I don't know why exactly AMDs hardware/drivers perform worse with this scenario, I don't have problems with branching fragment shaders on my RX 460 or RX 570, but I imagine it would perform way worse than one would think it should on mobile GPUs. I think this is more a case of alpha blending being enabled with huge sprites drawing. I've seen massive slowdowns for decades whenever there's big blended sprites on the screen - dozens of them. I guess Nvidia solved that problem better, or has some kind of early-out detection, who knows.

Thanks for the in-depth post @DEF7.

Rendering every single sprite for each light sounds very strange to me. At least some form of light batching has to be implemented (as it's usually seen in traditional forward rendering).

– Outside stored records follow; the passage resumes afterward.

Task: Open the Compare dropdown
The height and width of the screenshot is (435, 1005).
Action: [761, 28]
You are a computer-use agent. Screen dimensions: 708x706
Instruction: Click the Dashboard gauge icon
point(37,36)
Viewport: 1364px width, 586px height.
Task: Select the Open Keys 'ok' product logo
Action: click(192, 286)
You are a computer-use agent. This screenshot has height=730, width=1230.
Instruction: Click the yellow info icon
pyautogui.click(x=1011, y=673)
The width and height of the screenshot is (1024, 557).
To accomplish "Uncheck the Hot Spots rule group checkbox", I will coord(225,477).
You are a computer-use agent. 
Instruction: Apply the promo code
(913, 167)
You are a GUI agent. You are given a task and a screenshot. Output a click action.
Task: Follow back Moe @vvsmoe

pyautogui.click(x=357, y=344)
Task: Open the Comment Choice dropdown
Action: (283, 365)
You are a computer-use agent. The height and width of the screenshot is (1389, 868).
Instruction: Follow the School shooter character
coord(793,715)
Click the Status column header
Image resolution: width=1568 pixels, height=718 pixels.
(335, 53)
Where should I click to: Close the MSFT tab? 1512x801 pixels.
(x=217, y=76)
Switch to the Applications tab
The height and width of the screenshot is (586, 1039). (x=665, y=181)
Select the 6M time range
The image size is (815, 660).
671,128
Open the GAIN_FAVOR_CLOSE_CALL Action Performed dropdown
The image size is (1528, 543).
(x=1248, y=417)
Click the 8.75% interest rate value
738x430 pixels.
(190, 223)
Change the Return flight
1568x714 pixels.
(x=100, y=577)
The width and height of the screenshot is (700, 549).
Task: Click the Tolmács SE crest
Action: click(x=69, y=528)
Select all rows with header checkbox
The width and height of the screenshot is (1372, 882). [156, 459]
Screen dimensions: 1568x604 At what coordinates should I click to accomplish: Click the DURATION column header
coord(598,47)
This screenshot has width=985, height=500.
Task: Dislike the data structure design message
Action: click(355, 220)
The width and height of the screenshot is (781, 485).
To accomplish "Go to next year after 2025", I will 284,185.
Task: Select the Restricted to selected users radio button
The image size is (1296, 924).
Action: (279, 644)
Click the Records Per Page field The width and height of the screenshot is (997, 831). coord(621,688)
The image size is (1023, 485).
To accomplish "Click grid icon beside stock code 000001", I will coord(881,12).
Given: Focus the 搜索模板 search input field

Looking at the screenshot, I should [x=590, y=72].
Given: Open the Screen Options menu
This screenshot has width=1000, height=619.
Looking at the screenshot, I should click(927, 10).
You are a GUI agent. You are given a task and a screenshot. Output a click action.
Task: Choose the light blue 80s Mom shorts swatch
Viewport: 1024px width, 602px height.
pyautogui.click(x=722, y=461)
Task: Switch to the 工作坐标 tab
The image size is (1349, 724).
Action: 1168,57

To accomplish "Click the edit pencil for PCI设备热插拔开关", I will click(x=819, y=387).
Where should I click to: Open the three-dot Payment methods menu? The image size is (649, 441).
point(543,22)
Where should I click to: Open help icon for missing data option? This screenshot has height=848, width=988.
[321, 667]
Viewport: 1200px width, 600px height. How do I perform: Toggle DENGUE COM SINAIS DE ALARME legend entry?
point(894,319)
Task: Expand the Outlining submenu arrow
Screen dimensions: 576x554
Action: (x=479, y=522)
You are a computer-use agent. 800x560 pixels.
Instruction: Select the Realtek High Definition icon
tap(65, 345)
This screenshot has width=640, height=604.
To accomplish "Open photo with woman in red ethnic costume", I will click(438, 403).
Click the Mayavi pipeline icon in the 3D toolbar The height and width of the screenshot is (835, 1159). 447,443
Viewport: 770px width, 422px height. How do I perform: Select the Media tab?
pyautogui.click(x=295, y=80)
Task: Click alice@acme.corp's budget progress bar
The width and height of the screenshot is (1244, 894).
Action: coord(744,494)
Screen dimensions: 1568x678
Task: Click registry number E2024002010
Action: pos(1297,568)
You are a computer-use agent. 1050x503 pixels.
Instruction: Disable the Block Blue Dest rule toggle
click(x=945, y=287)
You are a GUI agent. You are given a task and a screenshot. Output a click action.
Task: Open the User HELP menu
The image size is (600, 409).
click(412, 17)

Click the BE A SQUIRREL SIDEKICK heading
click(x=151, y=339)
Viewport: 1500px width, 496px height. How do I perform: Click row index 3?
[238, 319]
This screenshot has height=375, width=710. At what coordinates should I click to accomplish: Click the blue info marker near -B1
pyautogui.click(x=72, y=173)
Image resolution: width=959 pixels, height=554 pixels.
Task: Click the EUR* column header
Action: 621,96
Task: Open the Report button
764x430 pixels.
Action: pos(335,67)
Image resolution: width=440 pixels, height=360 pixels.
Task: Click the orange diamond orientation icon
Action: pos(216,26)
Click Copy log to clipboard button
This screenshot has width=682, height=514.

Deferred lighting would also be much faster as it keeps the amount of drawn pixels much lower than what you showed. It's tricky when it comes to transparency (usually handled as hybrid approach) but it would definitely be an option.

@DEF7 Thank you for a detailed post. I will certainly be optimizing this stage, but this is not a core of the issue.

With previous, branched shaders (static uniform branches) I observed over 2000% performance gap between similar NVidia and Radeon cards. This is highly unexpected.

With previous, branched shaders (static uniform branches) I observed over 2000% performance gap between similar NVidia and Radeon cards. This is highly unexpected.

I'm telling you what RenderDoc is showing as being very time-consuming and what can be done to remedy the situation, beyond removing branching code. AMD being slower than Nvidia is outside the scope of Godot, the "core" of the issue is nothing that can be done engine-side. Either the huge sprites can be done away with: so that massive portions of the framebuffer aren't drawing hundreds of times just to generate a single frame - or forever have AMD cards run the game slow. Those are the choices. Nobody is going to be able to fix the problem from within Godot.

EDIT: Not unless the whole lighting system is re-done so that all lights are passed to the shader at once, instead of as individual draw calls. In the meantime, simply breaking up the huge sprites will fix AMD performance, period.

This also may have to do with the fact that lighting in Godot 2D is done in multiple passes. My idea after 3.1 is to move it to single pass, but this is not possible currently with OpenGL due to lack of separation between sampler and textures.

@DEF7 that's why I asked if this is perceived as problem that will be fixed by the engine. And yes, engine could do that - even if simply by splitting a sprite internally to multiple smaller sprites, detecting if they are empty and removing them if they are. Which is - by the way - exactly how I will attempt to work around the problem.

@reduz so we are talking Vulkan & Godot 3.2, right? I can live with that.

Suggested milestone: 4.0 (because it's a rendering issue and Vulkan will be added in 4.0)

If the problem is fill rate because of small lights overlapping large sprites, it should be possible to clip the sprites to the light area. There's also glScissor although manually clipping may be better because I'm not sure on the setup costs on each call to glScissor.

I've just done a test running glScissor for the clipped intersection between the light and the render item, it speeds up rendering in my simple test scene, it would probably solve the problem in @DEF7 's scene.

Still a couple of questions with this approach:

  • I don't know how expensive glScissor is when called loads of times per frame on all hardware, would need to test on mobile particularly (although I could use an heuristic to only use when it would be of significant benefit)
  • Possible regressions with interaction with clips higher up. This is probably unlikely as clips are usually used for UI items (which are usually unlit), but I'd have to deal with that case

As I said above the other possibility is to clip rects to this area but that would be more difficult codewise, with UVs to deal with and multiple primitives. So if scissor isn't too expensive it might be a good solution.